(TASK DETAILS) Rewrite the records below, putting "screen capture" in place of every "screenshot" and changing nothing else. Leave the pictures out of your answer.

___ DATASET RECORDS

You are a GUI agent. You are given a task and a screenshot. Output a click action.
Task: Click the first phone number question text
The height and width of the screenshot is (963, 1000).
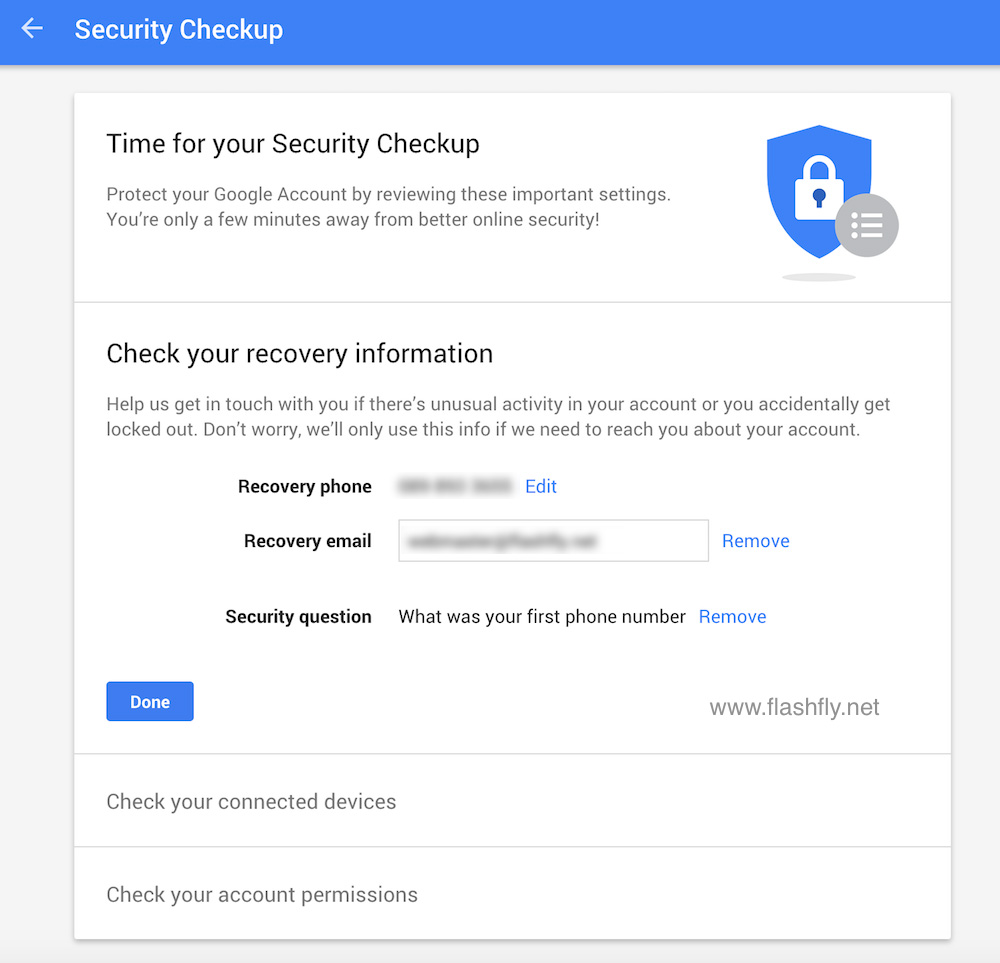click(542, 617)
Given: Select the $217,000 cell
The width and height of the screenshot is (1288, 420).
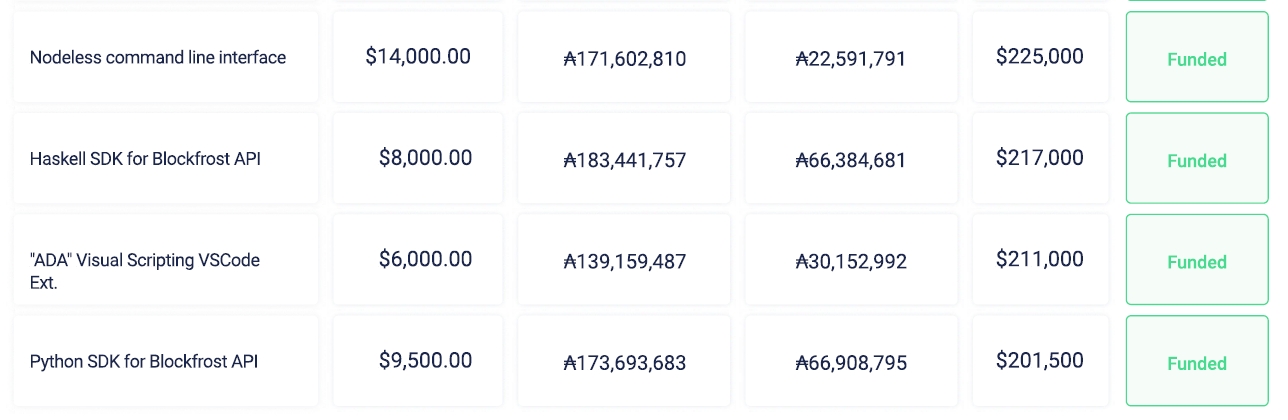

______

(EXPECTED ANSWER)
You are a GUI agent. You are given a task and a screen capture. Output a click action.
Task: Click the first phone number question text
The height and width of the screen capture is (963, 1000).
click(542, 617)
Given: Select the $217,000 cell
The width and height of the screen capture is (1288, 420).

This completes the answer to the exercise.